*** Data supplied ***

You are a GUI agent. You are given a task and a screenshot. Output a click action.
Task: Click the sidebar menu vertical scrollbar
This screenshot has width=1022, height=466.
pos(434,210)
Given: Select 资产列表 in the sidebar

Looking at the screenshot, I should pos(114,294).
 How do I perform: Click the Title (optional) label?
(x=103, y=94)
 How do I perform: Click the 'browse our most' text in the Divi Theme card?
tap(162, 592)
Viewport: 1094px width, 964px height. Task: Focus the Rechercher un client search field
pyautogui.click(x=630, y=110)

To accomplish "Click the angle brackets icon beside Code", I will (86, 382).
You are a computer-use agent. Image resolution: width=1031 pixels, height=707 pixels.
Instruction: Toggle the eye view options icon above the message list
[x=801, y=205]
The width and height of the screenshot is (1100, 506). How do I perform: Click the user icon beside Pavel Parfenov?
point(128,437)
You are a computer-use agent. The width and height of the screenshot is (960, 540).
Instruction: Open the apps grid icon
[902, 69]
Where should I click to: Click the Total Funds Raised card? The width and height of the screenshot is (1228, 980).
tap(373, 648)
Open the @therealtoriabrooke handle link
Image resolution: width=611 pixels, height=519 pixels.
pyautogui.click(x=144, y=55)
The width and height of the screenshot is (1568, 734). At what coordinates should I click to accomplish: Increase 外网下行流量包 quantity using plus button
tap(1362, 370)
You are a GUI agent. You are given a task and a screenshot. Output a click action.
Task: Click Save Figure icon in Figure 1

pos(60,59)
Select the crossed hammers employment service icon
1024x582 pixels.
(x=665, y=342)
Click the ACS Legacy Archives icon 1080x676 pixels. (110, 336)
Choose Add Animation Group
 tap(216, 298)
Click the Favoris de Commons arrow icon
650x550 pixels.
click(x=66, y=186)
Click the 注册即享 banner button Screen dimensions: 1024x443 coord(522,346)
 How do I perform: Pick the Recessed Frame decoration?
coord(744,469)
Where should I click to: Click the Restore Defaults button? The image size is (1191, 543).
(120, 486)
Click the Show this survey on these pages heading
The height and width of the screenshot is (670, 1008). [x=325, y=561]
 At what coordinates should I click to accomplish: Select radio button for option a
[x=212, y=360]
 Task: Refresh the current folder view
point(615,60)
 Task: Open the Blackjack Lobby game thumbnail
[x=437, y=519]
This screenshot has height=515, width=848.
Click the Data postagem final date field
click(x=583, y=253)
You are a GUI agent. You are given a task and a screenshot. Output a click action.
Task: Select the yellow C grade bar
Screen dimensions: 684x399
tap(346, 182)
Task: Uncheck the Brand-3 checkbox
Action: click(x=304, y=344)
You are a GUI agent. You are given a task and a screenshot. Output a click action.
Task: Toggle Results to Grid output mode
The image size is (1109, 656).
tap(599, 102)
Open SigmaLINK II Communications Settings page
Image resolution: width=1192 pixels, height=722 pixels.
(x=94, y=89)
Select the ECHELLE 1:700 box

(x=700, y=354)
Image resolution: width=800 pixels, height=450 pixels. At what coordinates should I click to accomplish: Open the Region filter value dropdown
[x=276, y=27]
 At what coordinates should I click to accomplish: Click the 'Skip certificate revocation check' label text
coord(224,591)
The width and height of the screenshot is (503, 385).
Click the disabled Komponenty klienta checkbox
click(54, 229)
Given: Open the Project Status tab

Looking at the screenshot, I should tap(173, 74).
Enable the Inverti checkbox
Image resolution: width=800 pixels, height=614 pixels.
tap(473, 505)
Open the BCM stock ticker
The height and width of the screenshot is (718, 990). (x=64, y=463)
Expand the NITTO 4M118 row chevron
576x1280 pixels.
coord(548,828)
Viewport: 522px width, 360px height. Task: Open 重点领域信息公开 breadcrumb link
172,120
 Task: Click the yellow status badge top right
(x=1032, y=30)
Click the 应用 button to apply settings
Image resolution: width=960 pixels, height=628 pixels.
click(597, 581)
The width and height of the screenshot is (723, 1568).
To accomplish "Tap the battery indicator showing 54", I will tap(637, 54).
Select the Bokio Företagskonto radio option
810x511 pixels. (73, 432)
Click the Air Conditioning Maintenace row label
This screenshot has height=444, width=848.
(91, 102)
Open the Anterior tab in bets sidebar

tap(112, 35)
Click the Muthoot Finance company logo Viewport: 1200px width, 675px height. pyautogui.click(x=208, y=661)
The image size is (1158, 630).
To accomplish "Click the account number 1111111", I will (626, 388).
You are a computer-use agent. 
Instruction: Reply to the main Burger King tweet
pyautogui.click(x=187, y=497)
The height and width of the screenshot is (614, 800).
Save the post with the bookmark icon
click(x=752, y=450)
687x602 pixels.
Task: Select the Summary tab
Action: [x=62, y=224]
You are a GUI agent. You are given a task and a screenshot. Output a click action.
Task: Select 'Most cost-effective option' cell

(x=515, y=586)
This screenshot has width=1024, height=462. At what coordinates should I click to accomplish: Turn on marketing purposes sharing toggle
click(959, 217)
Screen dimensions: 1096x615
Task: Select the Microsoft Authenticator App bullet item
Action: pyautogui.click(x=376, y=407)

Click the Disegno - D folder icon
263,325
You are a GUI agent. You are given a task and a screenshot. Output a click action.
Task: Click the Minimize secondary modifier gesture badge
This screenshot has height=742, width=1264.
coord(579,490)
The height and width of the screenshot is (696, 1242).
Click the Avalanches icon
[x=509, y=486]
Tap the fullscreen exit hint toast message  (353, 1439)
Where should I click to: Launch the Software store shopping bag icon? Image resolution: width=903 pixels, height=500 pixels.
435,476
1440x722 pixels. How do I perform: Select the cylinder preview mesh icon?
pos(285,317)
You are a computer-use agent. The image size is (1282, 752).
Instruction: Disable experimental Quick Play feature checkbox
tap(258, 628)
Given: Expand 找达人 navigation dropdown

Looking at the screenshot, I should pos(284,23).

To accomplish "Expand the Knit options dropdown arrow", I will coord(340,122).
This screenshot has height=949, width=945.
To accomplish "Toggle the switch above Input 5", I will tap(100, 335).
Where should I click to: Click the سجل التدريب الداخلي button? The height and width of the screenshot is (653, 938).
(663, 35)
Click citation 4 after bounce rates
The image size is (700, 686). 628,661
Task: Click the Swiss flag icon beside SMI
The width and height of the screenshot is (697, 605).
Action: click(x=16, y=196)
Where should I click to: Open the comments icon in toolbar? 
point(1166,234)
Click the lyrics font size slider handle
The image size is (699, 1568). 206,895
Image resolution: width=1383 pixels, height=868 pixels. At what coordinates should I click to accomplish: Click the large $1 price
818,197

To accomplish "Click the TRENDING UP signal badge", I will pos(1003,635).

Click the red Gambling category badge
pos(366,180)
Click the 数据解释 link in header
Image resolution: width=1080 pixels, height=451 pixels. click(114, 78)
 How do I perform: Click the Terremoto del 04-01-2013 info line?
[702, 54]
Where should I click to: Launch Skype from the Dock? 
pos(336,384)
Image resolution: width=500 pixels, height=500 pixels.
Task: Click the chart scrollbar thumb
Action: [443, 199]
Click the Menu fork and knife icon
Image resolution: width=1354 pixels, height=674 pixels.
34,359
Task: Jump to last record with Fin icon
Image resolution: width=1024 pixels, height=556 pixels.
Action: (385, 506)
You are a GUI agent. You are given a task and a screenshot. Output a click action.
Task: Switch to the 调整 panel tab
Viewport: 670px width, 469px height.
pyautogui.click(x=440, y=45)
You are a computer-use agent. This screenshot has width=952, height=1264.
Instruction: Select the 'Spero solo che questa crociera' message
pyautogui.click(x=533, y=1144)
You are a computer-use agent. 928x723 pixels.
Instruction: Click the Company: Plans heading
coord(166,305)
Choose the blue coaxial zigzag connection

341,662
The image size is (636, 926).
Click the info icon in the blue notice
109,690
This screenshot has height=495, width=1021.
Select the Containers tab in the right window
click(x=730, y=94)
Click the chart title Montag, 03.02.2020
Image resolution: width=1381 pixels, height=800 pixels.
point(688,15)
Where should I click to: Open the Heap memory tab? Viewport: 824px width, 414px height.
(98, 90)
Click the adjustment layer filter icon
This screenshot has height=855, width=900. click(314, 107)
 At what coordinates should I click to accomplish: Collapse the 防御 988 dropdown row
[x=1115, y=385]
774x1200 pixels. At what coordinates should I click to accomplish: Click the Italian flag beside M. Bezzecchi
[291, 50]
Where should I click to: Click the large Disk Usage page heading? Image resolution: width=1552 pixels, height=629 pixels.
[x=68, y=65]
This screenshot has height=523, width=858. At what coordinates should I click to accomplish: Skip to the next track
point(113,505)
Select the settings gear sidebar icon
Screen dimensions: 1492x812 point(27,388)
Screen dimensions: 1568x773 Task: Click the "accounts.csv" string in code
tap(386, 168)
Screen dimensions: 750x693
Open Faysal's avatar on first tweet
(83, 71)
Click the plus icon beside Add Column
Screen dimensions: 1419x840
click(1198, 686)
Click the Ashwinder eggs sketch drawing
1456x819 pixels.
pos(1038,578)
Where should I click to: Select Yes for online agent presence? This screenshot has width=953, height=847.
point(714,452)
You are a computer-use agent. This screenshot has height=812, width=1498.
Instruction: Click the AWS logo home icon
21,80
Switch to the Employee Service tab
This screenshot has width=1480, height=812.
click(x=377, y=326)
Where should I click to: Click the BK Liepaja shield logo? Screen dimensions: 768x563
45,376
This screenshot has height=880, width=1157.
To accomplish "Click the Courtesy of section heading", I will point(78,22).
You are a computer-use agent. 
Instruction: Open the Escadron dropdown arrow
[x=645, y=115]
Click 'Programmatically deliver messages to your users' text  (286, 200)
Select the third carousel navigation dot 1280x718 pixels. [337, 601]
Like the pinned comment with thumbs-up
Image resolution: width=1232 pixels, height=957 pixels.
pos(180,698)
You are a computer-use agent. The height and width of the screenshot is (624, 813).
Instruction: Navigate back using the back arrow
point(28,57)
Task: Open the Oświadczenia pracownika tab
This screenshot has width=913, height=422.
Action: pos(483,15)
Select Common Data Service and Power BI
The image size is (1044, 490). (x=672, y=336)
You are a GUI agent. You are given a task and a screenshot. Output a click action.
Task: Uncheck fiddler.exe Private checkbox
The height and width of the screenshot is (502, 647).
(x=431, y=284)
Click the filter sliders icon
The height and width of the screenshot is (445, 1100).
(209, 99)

***

Extract from the records above the lines from the one containing "This screenshot has height=880, width=1157." to the one containing "Click 'Programmatically deliver", both lines included, exactly as they appear and with nothing else.

§ **Finished task**
This screenshot has height=880, width=1157.
To accomplish "Click the Courtesy of section heading", I will point(78,22).
You are a computer-use agent. 
Instruction: Open the Escadron dropdown arrow
[x=645, y=115]
Click 'Programmatically deliver messages to your users' text  (286, 200)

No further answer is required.